On the compiler problem above, I believe one could use st.global.v2.b32 for a mixed type. If not, perhaps PTX is too restrictive.

Eric

Could some please explain why thread synchronization is required for this method? It seems similar to the histogram example and nVidia haven’t used a sync method for that code.

Also, it seems that threads from different blocks can write in the same global mem location and if so, should you not use a global id for the thread based on thread id and block id?

thanks.

Speaking informally, such tricks with colliding writes are not considered to be best programming practice. :) Especially if they don’t pay off and kill performance.

There exist native global memory atomic integer ops, exposed by atomic*() group of device calls, which are guaranteed to do what you want . But unfortunately they exist only on GeForce8600 and 8500 and anyway coalescing constraints, required for decent performance remain the same.
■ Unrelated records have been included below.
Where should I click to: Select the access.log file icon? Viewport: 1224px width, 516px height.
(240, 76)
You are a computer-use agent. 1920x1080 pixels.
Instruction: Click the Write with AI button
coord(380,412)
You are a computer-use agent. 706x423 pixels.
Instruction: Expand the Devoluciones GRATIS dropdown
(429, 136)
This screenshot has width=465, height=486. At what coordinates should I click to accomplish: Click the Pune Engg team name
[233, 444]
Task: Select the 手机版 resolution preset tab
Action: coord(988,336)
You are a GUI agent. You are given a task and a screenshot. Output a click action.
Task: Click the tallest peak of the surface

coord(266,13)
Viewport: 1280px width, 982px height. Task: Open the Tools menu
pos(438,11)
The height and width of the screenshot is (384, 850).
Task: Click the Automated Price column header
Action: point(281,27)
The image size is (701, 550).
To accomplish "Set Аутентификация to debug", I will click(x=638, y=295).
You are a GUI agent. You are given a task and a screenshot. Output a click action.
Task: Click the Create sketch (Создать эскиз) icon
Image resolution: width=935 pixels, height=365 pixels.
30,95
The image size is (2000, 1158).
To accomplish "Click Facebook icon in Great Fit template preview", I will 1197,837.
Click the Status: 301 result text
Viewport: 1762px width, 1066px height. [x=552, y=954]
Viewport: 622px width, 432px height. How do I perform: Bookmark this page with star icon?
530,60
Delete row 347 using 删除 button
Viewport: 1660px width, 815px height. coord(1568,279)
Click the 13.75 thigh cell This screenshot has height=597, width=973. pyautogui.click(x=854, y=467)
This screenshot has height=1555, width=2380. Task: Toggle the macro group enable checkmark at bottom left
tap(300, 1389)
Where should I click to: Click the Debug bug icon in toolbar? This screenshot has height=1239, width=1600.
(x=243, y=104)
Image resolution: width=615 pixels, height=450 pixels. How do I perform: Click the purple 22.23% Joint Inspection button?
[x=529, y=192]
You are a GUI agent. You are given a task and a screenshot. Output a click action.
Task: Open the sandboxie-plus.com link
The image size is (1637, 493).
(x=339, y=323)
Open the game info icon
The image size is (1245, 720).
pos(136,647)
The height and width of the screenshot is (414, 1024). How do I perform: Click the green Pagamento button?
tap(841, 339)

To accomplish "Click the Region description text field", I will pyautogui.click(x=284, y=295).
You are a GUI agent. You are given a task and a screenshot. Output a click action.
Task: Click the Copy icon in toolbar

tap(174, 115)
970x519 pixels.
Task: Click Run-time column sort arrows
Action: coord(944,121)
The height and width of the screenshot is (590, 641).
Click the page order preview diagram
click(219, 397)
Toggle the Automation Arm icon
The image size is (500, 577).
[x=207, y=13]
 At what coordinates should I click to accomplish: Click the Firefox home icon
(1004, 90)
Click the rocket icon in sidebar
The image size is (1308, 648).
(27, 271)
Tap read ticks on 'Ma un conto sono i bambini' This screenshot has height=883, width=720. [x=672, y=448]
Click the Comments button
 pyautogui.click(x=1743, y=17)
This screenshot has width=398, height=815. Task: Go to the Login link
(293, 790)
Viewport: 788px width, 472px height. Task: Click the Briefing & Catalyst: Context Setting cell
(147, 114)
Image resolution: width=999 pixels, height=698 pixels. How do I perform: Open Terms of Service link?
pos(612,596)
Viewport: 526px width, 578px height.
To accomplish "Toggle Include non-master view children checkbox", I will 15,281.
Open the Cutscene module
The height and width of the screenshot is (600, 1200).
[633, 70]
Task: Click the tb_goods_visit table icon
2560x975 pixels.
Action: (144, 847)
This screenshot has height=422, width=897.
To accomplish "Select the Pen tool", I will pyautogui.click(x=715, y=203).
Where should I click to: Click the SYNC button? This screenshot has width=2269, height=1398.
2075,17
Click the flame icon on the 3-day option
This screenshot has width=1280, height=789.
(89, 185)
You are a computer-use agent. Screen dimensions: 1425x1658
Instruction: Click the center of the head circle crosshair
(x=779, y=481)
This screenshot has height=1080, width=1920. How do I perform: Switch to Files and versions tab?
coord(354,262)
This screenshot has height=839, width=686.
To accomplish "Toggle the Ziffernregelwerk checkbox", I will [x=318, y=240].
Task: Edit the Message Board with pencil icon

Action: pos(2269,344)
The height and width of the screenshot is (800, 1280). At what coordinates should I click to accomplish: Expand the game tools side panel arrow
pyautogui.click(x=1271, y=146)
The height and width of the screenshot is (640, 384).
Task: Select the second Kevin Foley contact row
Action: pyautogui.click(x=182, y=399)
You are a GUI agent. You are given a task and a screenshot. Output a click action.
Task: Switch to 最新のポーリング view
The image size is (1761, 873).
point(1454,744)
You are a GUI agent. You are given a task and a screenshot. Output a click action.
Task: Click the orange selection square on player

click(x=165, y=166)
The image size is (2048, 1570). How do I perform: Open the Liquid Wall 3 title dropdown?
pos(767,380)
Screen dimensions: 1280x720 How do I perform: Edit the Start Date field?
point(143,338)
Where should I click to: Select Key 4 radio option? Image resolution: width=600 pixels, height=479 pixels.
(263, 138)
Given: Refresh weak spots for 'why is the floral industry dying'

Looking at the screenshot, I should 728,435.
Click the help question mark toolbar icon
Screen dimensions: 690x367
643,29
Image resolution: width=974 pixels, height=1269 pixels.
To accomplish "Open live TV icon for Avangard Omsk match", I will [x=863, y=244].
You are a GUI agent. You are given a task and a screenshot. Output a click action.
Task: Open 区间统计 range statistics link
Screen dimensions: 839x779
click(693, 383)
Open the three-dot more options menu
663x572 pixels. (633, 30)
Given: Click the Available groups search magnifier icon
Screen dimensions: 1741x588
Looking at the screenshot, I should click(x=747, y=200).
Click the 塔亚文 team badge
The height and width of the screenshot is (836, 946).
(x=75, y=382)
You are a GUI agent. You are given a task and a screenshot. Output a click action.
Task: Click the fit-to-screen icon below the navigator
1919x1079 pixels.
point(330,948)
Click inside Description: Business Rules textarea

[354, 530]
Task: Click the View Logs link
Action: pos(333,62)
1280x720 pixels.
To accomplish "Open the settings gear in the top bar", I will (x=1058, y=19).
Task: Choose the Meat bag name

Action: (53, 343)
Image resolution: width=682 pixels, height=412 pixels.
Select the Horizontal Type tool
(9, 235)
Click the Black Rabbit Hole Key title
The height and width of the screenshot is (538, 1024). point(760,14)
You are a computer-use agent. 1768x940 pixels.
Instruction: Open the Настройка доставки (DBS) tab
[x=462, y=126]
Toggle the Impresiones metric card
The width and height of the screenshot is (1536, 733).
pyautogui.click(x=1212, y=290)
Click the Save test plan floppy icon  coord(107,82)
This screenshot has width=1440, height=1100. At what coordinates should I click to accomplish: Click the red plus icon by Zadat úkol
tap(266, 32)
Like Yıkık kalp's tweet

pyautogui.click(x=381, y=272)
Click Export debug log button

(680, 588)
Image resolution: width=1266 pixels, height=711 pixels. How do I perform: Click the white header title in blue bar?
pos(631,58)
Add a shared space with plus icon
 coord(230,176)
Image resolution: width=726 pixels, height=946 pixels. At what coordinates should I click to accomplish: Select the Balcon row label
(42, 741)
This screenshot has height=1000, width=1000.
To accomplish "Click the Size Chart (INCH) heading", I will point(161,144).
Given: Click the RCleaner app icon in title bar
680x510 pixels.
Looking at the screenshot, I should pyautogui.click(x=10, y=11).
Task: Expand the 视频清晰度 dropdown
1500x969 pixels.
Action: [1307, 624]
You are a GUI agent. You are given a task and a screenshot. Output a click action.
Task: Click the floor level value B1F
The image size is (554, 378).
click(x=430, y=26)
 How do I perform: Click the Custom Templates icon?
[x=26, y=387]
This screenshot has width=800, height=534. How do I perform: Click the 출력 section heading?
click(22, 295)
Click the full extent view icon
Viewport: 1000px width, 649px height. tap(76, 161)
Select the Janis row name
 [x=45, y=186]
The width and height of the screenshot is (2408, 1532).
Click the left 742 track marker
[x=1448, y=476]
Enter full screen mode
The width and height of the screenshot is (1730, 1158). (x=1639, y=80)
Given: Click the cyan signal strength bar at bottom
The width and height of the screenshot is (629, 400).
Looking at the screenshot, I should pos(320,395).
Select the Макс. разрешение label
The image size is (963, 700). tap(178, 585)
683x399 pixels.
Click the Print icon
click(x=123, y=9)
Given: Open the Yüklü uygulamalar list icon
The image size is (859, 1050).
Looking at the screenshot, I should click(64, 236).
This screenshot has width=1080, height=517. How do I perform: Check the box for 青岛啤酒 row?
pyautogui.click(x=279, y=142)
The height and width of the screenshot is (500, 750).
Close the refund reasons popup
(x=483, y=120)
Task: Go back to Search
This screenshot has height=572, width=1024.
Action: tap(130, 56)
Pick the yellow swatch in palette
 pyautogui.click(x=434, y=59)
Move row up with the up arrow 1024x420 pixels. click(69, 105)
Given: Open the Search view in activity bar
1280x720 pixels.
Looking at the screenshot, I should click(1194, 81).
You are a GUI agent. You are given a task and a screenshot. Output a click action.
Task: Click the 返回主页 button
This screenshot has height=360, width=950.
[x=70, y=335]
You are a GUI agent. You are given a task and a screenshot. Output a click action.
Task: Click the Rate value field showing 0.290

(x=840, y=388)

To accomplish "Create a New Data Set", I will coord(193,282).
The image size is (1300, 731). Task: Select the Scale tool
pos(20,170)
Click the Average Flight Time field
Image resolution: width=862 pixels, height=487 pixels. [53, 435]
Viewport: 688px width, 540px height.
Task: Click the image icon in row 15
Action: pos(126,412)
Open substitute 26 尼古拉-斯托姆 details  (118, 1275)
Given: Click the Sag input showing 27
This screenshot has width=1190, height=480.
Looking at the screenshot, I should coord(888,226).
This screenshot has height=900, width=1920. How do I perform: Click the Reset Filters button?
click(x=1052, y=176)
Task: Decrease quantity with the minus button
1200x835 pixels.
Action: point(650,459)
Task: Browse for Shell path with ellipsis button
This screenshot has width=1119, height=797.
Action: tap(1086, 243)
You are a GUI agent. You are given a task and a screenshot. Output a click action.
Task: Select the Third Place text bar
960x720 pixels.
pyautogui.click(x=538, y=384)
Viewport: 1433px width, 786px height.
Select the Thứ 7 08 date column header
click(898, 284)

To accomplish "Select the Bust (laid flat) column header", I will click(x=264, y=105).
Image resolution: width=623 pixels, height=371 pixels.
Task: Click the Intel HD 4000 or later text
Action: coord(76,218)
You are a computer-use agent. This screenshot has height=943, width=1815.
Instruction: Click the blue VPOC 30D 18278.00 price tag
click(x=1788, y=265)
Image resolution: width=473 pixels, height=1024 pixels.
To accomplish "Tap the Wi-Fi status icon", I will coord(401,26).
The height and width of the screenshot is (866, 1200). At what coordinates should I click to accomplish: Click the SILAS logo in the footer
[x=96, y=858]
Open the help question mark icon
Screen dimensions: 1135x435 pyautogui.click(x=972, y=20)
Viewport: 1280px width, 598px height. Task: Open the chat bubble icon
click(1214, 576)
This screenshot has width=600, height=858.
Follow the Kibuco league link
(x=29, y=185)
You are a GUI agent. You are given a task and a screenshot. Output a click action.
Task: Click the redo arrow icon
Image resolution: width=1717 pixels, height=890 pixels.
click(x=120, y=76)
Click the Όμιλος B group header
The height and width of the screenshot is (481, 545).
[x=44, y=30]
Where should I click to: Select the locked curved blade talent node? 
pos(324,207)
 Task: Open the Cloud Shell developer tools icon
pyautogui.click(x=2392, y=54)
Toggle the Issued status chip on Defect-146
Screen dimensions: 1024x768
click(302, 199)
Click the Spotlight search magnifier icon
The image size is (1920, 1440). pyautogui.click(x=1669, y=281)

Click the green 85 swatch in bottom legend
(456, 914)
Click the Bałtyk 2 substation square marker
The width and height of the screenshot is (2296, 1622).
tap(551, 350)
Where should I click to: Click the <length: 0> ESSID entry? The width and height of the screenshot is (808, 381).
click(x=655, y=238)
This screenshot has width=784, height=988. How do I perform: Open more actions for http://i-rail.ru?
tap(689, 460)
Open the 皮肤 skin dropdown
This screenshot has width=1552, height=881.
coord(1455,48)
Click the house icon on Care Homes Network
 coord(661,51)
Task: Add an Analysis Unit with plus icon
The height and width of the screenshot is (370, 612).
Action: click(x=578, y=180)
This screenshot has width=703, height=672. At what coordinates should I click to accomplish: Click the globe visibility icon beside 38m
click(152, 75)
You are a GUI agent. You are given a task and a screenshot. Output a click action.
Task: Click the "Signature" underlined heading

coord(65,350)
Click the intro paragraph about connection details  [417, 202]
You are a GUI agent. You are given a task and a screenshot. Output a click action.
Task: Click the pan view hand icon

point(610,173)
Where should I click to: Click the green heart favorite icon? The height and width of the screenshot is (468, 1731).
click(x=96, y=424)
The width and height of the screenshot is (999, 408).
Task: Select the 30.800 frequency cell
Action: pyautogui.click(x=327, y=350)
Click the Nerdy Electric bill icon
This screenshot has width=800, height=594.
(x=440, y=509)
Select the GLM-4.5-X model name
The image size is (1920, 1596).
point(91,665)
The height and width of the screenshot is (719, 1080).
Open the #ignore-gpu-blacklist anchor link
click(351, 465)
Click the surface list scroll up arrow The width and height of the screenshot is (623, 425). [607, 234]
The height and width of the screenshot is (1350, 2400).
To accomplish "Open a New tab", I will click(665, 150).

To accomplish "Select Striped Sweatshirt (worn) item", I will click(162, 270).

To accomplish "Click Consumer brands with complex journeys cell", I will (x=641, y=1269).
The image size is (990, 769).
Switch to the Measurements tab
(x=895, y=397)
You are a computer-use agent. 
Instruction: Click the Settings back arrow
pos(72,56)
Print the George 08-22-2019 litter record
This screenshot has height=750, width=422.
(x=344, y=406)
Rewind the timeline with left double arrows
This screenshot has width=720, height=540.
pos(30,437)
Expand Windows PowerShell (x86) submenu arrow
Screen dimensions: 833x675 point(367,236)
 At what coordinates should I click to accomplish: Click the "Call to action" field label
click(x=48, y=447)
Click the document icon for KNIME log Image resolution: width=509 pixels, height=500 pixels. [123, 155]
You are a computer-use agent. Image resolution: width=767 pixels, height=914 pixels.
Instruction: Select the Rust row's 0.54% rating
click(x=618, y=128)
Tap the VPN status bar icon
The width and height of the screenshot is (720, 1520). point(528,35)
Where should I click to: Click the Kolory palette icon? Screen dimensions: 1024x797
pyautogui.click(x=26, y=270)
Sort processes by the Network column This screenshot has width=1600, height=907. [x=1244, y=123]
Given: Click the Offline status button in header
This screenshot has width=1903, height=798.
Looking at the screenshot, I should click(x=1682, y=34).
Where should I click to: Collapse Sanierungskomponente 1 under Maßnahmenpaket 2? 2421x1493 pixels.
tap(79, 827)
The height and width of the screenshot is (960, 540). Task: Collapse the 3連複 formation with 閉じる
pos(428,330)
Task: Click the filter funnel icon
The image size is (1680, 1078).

Without coalescing (which in fact excludes writing to data-depend addresses) your global memory performance can be extermly poor. In some cases, as in Morph208’s, the problem can be reformulated to replace heavy scatter can by gather, and textures can help with gather performance, since they are cached and do not impose too heavy restrictions on access patterns, required for best performance, just 1D/2D data locality.

As for vector loads/stores not generated for aligned mixed-type structures, it looks like a bug. Thanks for bringing it out.

In the histogram example, they compute a histogram per warp. So you don’t need to synchronize since every threads with the warp are executed concurrently. Look:

They can do this because the array used for storing the count is small. In my case, the size of the output array is way too big (can go up to several 10 000s). Therefore I can use one array this big per warp…

And I’m using a global id in my code. But at the end I need to scatter the computed values and this doesn’t rely on the global id (which is the element number in my case).

Actually even the gather implementation is slow so far. In order to compute my forces, my algorithm needs quite a lot of data and therefore I’m using quite a lot of texture fetching. But this seems to use a lot of registers as well (39 for the first kernel, 22 for the second) and I’ve tried all the tricks I could find on the forum. Therefore the occupancy is 25% only and I can’t achieve good performance. The CUDA implementation is 5 times slower than the previous implementation in Cg I got…

I agree with osiris that my !done condition inside the divergence would be creating problem. I didn’t realise that earlier. I will try the struct align(8) approach and see if it works for me. If not I need to think of a gather technique.
I cannot do a sort like morph208 suggested, since my application deals with a listmode file containing >10million events. I need to process each event and write to a huge array of > 100000 elements. So using the shared memory is out of the question.I am doing this in multiple passes with each pass processing 100000 events.

-ST

I agree with osiris that my !done condition inside the divergence would be creating problem. I didn’t realise that earlier. I will try the struct align(8) approach and see if it works for me. If not I need to think of a gather technique.
I cannot do a sort like morph208 suggested, since my application deals with a listmode file containing >10million events. I need to process each event and randomly write to a huge array of > 100000 elements. So using the shared memory is out of the question.I am doing this in multiple passes with each pass processing 100000 events.

-ST

Try setting -po maxrregcount=N nvcc parameter. At the very least you should be able to get the same performance in CUDA as in Cg, since the amount of hardware resources remains the same, with the exception of shared memory and other features, exclusive to CUDA and not visible to graphics.

Eric, meanwhile to bypass the trouble you can define Acc.y as int, and during computations do int-to-float bitwise reinterpret cast with dedicated pseudofunction call. Of course it will slightly mess up your high-level code, but won’t cost anything in terms of performance. In general, the hardware doesn’t make any difference between data types when fetching data from global memory or textures.